This point is inherent in my arguments about matter budgeting - as set out in the article on the Resources page, and also flows from my analysis of the human cognitive biases inherent in generic planning - see other Blog post.
However, I still find when I go to law firms to talk about this subject that I meet the Global Director of Pricing (not costing) and they all talk about the difficulty of pricing (not costing)
They still don't get it. Pricing is easy, pricing is a doddle, anyone can do it - the client will help you out here - the problem is not pricing, it is costing. Costing is not easy, costing actually is hard - and what is more lawyers are even worse at it than ordinary humans.
First - scope - identify what the client needs
Second - cost it - work out how many of what resources you will need to meet that need
Third - price it - what will the client pay
And you must do it in that order. If you it work out backwards from what the client wants to pay, your innate cognitive biases will tend to push you to 'miraculously' find that you can just do the job for the client's price.
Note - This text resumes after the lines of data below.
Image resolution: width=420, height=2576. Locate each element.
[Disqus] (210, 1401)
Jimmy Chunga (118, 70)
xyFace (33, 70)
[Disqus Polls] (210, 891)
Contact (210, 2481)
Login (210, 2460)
But many lawyers do actually do it in the wrong order. It is the same wrong-headed thinking that makes a lawyer working in fixed price markets say that there is no reason for them to record their time any more. Of course they should! This is still the major element of their costs. Without good time recording, matter management and profitability analysis - which compares historically how much something actually cost, as opposed to what they thought it would cost i.e. realisation - how can anyone expect to work out at what price to fix their fixed cost work?
What many lawyers, including partners, really need is financial/commercial training to really understand the difference between cost and price - that which we call profit.